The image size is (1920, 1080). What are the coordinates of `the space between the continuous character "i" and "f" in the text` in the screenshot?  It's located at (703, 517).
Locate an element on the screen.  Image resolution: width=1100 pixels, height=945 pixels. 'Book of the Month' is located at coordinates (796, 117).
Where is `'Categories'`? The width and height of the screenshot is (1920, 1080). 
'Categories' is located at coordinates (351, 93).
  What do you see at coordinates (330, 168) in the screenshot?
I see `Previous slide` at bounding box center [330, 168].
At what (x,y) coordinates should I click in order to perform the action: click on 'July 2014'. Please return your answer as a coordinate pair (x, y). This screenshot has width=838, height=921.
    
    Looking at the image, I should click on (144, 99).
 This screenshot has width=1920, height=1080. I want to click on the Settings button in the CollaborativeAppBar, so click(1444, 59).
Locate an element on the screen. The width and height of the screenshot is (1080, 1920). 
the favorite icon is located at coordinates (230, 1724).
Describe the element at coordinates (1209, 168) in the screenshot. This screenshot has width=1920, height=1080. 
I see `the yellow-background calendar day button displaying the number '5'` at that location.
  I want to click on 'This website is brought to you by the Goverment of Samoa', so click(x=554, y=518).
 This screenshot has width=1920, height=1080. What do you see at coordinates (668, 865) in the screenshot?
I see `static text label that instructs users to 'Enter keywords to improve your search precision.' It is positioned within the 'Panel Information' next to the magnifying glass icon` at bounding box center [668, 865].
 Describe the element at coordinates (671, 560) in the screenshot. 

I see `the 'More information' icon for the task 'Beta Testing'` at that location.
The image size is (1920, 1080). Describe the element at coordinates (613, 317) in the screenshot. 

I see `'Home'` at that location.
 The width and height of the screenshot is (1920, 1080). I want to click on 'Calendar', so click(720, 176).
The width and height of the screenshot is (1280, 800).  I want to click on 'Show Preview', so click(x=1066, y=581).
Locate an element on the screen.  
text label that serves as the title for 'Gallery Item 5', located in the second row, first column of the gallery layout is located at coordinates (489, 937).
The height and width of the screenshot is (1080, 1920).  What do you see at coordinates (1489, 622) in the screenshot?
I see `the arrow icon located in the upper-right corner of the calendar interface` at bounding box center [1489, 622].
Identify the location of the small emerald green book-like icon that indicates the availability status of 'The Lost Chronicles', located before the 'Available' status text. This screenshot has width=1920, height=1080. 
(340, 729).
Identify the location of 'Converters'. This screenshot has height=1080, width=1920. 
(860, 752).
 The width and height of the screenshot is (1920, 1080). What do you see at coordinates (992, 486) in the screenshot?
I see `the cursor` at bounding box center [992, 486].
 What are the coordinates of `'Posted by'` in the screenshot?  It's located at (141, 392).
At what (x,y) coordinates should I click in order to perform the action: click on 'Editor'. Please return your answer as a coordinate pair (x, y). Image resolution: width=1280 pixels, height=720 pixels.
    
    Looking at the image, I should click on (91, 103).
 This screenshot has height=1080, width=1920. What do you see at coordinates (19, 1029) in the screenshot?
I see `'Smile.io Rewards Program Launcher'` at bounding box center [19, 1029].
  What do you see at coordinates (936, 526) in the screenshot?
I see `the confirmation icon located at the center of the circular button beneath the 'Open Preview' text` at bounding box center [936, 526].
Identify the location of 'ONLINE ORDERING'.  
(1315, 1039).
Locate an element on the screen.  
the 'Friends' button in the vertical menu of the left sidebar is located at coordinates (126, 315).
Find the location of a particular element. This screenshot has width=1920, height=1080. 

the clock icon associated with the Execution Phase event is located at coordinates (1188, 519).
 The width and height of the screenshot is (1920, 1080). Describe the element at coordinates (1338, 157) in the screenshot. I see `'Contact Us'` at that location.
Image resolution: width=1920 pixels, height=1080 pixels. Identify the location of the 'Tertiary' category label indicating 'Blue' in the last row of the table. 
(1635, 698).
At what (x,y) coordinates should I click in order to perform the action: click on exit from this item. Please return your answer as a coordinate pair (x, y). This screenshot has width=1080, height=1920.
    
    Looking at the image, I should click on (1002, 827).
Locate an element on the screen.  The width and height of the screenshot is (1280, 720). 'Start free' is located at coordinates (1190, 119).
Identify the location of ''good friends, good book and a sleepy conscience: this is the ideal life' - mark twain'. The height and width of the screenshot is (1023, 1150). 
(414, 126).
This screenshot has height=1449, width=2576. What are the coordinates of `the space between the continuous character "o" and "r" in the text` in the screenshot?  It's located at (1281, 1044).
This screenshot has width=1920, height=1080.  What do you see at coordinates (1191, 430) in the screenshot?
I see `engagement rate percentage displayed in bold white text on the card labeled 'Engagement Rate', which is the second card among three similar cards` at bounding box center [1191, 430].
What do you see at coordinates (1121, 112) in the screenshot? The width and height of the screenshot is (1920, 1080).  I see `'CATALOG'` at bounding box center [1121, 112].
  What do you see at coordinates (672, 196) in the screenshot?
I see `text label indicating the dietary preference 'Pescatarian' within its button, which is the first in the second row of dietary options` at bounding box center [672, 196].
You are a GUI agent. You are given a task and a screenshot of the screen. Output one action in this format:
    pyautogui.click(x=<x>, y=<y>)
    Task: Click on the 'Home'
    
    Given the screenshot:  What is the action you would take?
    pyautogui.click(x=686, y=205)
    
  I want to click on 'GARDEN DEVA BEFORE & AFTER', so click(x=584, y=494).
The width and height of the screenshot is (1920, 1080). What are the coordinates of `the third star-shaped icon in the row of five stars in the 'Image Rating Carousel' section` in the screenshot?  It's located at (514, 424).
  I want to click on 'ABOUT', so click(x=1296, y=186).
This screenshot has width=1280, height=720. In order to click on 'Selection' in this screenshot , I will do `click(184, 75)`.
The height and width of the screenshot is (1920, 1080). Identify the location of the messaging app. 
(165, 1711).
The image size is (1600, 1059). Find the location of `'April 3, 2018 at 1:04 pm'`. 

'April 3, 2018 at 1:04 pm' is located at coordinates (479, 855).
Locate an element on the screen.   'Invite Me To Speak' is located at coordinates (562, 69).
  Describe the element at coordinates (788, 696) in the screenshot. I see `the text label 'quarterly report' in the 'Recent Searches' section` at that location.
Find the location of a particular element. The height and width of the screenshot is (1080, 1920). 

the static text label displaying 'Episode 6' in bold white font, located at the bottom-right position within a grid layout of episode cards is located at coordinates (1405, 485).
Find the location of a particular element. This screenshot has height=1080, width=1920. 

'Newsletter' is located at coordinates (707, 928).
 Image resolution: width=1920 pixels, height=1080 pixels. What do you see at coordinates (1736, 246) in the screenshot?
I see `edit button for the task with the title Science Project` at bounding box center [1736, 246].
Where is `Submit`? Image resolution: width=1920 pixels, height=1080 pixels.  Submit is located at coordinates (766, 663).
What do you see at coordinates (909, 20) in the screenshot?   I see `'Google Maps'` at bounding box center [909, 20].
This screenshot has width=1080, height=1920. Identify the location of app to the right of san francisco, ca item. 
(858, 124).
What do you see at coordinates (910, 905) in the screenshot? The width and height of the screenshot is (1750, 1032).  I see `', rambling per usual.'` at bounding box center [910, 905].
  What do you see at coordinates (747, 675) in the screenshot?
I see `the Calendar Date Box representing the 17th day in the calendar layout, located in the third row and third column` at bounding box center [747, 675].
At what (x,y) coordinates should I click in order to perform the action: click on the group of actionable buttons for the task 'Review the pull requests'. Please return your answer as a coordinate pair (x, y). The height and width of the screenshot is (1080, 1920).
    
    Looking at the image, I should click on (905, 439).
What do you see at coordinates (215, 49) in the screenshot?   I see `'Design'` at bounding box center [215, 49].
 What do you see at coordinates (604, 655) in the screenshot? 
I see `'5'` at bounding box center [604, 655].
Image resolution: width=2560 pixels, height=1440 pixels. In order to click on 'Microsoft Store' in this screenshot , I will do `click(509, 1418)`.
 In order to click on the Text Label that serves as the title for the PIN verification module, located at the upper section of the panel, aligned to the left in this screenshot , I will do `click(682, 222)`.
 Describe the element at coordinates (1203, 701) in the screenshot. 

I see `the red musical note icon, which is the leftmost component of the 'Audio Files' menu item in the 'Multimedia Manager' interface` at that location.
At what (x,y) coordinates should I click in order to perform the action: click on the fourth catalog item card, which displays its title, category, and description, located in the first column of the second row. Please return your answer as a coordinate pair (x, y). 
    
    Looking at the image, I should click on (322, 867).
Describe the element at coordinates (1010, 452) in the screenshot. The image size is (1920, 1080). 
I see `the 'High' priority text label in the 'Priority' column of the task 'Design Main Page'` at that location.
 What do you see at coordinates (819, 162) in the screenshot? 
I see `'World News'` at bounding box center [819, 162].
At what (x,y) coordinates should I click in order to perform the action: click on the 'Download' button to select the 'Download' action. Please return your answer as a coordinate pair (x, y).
※
Count the lines of the records above that contain the word "first". Give only the number.

■ EXERCISE ANSWER
3